* _PROVIDED ENTRIES_
___

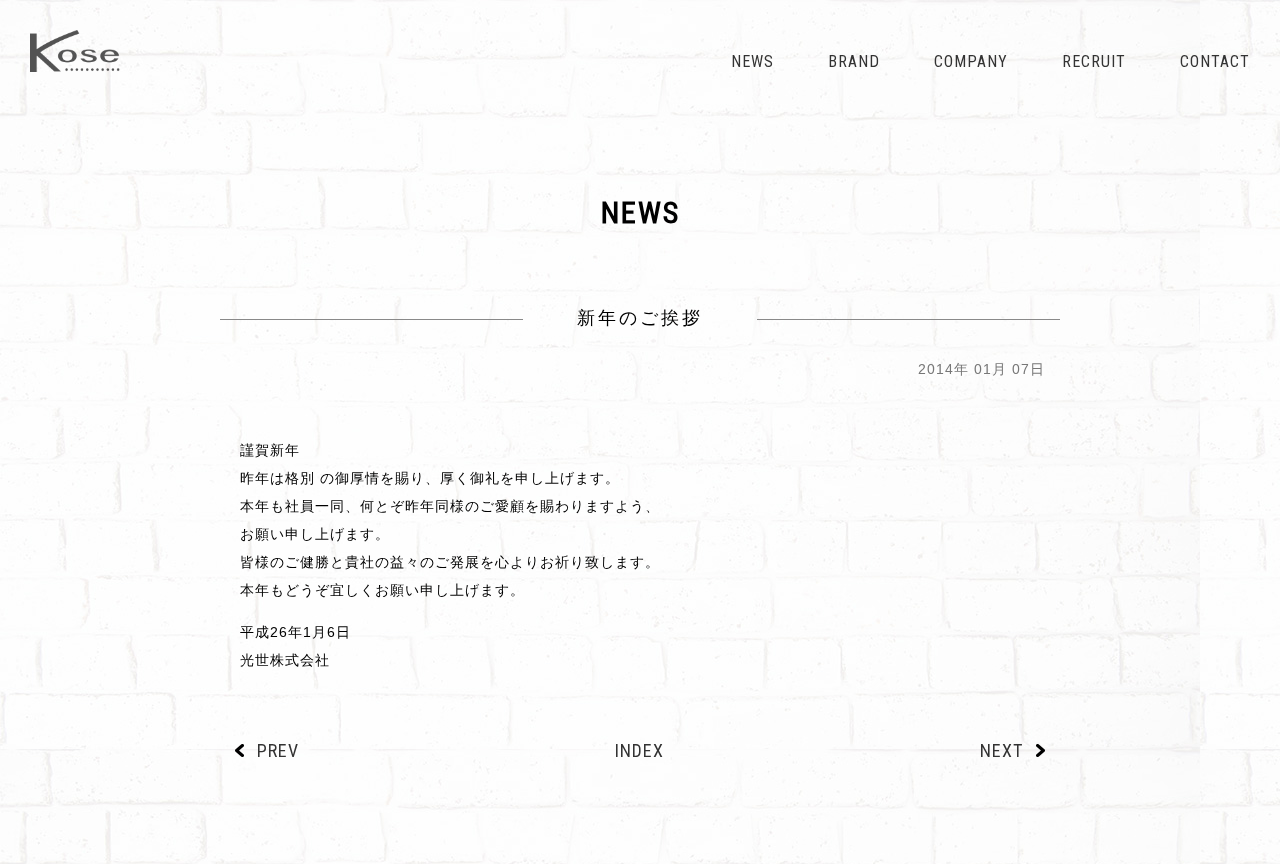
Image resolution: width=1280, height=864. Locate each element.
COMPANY (971, 61)
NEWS (752, 61)
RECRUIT (1094, 61)
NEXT (1001, 750)
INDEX (639, 750)
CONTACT (1215, 61)
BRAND (854, 61)
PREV (278, 750)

___

* _YOUR OBJECTIVE_
Omitting the images, output each record precisely as written.

* _COMPLETED EXERCISE_
Image resolution: width=1280, height=864. Locate each element.
COMPANY (971, 61)
NEWS (752, 61)
RECRUIT (1094, 61)
NEXT (1001, 750)
INDEX (639, 750)
CONTACT (1215, 61)
BRAND (854, 61)
PREV (278, 750)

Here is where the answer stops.